Rasanya tidak ada yang menafikan bahwa kehidupan artis tidak kekurangan meskipun mungkin juga tidak berlebihan. Namun demikian ingin hidup mewah adalah persoalan tuntutan gengsi yang sebenarnya tidak semua orang bisa mengikuti. Hedonisme sudah menjadi ideologi baru hingga uang saja tidak cukup, namun harus mewah.
Senada dengan ini Khofifah menyatakan, “Saya melihat prostitusi online banyak terjadi karena lifestyle (gaya hidup)” (sindonews.com).

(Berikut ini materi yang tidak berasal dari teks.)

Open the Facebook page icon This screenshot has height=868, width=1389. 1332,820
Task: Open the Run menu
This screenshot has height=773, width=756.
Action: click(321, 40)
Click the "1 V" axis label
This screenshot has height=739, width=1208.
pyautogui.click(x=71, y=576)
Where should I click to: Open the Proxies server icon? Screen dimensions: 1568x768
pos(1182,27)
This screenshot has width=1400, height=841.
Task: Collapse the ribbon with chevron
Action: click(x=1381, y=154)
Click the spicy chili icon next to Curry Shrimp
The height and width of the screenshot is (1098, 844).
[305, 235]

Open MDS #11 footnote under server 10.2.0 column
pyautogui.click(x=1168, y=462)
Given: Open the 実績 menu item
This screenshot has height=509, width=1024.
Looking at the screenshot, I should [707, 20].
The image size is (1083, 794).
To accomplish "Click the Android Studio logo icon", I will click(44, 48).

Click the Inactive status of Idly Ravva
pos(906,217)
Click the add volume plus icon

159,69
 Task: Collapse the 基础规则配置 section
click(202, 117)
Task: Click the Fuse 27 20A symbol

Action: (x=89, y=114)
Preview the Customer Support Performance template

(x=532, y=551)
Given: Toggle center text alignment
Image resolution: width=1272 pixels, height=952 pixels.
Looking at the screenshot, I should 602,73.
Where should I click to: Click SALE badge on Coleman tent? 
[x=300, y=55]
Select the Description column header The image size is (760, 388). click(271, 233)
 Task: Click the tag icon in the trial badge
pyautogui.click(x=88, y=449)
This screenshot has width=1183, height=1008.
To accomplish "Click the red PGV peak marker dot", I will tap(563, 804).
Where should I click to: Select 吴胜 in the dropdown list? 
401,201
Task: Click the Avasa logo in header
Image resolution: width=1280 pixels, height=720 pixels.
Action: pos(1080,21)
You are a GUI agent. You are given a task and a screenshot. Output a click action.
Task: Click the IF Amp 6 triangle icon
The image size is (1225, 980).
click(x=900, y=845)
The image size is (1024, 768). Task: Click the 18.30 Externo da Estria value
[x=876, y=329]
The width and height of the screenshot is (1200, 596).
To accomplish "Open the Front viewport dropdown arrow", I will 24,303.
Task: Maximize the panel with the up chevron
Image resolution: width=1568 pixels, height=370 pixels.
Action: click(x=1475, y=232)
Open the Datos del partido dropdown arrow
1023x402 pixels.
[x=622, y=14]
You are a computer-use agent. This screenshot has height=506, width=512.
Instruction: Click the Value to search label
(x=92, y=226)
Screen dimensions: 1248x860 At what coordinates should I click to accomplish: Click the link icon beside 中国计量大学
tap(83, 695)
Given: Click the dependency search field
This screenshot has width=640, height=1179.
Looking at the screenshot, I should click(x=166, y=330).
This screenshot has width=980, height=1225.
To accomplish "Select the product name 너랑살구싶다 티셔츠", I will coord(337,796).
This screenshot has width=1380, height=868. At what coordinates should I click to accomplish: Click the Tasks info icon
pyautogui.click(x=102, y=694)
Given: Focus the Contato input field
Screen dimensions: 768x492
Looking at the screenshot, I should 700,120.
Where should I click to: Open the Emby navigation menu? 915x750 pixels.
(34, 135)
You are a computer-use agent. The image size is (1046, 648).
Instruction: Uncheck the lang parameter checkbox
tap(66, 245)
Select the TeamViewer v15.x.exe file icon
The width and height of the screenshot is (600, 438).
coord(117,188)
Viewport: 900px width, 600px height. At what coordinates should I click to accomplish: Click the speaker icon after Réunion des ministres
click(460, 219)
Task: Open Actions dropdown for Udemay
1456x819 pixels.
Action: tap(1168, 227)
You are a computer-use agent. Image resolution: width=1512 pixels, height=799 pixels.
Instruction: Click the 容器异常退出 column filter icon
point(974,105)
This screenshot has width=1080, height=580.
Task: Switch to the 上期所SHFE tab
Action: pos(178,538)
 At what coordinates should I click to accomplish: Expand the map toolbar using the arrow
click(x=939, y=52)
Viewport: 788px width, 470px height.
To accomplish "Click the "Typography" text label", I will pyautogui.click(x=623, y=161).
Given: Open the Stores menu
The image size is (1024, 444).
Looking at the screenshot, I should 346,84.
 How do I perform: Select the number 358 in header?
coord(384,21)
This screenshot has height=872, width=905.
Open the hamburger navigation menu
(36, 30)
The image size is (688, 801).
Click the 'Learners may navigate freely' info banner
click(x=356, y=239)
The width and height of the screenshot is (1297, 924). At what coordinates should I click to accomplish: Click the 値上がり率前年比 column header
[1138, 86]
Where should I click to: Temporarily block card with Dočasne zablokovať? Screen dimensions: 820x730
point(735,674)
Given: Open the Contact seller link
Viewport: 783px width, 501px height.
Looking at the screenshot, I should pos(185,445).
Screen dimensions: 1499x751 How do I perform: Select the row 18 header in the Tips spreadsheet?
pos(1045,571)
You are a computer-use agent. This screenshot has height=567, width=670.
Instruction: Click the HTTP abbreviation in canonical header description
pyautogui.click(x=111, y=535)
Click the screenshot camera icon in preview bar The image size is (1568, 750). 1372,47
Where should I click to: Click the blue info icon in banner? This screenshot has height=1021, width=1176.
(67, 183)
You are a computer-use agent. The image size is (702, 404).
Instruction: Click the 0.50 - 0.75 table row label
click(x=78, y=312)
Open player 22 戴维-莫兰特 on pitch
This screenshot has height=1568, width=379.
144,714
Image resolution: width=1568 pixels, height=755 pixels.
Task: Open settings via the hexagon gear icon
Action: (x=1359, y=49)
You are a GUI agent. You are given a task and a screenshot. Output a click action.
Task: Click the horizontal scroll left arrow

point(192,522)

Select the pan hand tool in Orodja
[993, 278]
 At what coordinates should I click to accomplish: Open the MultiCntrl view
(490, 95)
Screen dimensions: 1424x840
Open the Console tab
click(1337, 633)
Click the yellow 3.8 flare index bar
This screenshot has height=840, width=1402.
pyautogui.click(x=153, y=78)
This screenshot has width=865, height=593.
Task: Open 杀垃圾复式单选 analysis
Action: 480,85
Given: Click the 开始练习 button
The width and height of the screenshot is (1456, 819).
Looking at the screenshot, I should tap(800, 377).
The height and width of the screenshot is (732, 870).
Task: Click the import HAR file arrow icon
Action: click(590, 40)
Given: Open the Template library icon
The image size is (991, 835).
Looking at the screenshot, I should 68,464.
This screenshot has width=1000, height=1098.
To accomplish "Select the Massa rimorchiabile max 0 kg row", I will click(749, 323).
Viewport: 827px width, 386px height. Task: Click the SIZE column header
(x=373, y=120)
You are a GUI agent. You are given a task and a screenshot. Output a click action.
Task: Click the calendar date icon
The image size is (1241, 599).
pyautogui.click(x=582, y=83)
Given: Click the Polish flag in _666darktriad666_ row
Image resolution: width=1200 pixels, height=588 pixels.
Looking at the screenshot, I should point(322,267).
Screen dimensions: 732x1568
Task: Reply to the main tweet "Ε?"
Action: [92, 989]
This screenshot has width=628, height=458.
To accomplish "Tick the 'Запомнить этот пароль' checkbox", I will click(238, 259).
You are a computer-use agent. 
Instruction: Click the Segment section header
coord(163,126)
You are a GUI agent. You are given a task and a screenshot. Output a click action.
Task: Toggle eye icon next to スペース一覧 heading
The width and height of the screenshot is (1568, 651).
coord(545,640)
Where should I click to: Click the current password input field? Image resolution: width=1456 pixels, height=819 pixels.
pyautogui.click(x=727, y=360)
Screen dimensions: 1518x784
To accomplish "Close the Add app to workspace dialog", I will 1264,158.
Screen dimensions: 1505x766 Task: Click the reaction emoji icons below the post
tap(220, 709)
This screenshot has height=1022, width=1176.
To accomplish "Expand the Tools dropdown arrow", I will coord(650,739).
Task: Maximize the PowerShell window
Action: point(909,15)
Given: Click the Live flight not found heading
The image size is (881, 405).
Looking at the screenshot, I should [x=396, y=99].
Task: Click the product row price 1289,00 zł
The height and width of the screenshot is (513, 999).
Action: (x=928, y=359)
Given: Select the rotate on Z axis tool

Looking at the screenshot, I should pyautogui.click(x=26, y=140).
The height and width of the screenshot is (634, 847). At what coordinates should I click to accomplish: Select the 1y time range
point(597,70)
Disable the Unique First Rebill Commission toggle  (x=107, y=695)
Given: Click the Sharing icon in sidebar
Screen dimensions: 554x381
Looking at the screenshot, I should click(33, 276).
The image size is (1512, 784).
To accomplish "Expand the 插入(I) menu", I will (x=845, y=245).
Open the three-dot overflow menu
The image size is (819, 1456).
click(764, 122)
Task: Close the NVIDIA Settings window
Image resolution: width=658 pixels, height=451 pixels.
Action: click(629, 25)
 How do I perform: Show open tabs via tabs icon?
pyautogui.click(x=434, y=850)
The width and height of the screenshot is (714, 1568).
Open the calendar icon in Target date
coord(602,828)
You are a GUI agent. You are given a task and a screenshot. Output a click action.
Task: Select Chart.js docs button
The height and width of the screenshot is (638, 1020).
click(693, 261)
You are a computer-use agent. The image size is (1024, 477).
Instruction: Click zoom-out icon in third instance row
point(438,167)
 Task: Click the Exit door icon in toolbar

Mereka rela untuk mengorbankan apapun demi gengsi dan jatidiri daripada dihina teman tidak kece, tidak wow karena tidak beraksesoris mahal.
Ternyata motif ekonomi tidak selamanya hadir karena kepepet, tapi juga dengan alasan mengikuti trend. Tuntutan gaya hidup artis tinggi, rutin ke salon, mobil mewah, jalan-jalan ke luar negeri, alih-alih ngempet untuk membeli, bekerja keras, justru melacur jadi jalur alternatif. Sebuah ironi, gaya yang tak seberapa berharga, harus ditebus dengan menjual diri.
Pertimbangan ini seharusnya juga digunakan sebagai alasan untuk tidak melegalkan prostitusi dimanapun dengan cara apapun. Pemasukan pajak dari bisnis ini tidak seharusnya ditukar dengan rusaknya moral remaja melewati pelegalan pelacuran. Sangat naif jika jadi pertimbangan sebuah bangsa yang berlandaskan kemanusiaan yang adil dan beradab.
Prostitusi jangan dilihat sebatas sebagai tempat buang hajat layaknya Thomas Aquinas, jangan. Apalagi sudah dianggap lumrah. Lokalisasi harus dilihat sebagai virus yang akan menjalar dan membawa wabah bagi orang yang datang, orang yang sudah pulang atau orang-orang yang ada di sekitarnya. Dalam virus ini tidak hanya terkandung candu pemuasan seksual terlarang, tapi juga minuman keras, dan obat-obatan haram.
Dalam falsafah jawa kandungan virus tersebut adalah tiga di antara lima perusak utama moral yang dikenal dengan istilah mo-limo (ma-lima). Madat artinya pecandu narkoba, madon artinya suka main perempuan, minum yang artinya suka dengan minum-minuman keras. Jika virus ini menyebar, sudah dapat dipastikan moral dari sebuah peradaban hancur berserakan.
Lokalisasi Dolly di Surabaya telah menumbuhkan anak berusia 8 tahun yang sudah ketagihan asusila karena hampir setiap hari melihat adegan seksual, juga melahirkan anak berusia 14 tahun yang dipaksa germo menjadi penjaja cinta dan narkoba karena diancam agar ibunya tidak ditendang dari wisma (tempo.co). Bu Risma sebagai walikota menyadari kebobrokan ini, kini Dolly hanya menjadi kenangan sejarah kelam kota pahlawan.
Rasanya tidak ada yang menghendaki bagian terkecil dari keluarga untuk berzina, sehingga Rasulullah SAW. menyadarkan seorang pemuda yang meminta izin untuk berzina dengan balik bertanya, “Apakah engkau suka ibumu berzina?” dalam kasus ini bisa diilustrasikan dengan pertanyaan, “Apakah kamu rela jika ibumu jadi pelacur?” hati nurani kita pasti menjawab tidak.